YOUR GOAL - Which lines in the data contain the word "name"? Please copy each of them.
##### EXTRACTED ENTRIES #####
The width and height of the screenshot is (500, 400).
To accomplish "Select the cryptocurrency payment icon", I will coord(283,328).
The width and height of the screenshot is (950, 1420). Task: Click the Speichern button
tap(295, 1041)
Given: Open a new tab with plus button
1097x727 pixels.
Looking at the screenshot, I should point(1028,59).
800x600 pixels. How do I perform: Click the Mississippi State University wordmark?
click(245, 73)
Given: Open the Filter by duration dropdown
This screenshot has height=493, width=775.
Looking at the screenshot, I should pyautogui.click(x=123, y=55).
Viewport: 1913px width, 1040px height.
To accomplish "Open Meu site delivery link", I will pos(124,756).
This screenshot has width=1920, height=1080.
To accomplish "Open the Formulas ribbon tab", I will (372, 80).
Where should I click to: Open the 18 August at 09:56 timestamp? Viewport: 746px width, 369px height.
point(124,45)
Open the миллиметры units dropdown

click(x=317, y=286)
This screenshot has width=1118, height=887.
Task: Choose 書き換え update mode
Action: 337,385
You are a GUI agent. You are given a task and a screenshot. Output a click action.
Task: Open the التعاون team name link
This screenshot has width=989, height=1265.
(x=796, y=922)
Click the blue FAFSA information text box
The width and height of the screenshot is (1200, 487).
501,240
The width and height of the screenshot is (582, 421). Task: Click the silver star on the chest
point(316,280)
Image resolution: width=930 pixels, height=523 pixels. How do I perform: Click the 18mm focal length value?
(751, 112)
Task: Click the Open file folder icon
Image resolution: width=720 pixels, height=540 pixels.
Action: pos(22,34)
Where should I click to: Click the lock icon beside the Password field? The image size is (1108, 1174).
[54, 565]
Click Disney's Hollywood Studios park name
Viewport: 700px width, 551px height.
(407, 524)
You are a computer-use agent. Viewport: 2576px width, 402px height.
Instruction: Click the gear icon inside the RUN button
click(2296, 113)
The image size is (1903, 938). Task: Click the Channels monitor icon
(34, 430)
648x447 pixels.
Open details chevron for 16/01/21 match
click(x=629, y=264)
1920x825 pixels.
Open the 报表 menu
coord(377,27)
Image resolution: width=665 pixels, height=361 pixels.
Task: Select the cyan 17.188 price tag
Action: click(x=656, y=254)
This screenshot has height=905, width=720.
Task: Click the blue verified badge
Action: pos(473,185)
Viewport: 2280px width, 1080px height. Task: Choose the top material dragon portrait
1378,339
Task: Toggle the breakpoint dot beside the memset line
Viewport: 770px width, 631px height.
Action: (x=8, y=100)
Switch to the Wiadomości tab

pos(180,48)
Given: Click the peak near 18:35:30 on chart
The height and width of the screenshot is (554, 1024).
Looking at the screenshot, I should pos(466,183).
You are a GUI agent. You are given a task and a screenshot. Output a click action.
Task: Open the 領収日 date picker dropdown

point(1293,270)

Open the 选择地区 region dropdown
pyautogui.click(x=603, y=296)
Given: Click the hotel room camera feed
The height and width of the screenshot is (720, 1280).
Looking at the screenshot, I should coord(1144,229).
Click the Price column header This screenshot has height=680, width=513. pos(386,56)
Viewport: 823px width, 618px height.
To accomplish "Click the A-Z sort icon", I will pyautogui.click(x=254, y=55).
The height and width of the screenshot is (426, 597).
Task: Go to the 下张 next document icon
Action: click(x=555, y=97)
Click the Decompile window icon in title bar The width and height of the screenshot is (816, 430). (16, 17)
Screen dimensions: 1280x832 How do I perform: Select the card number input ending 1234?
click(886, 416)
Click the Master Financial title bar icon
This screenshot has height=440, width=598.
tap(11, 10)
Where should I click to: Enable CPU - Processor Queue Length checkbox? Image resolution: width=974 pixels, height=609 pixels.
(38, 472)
#####
PROBLEM SOLUTION -
Task: Open the التعاون team name link
Click Disney's Hollywood Studios park name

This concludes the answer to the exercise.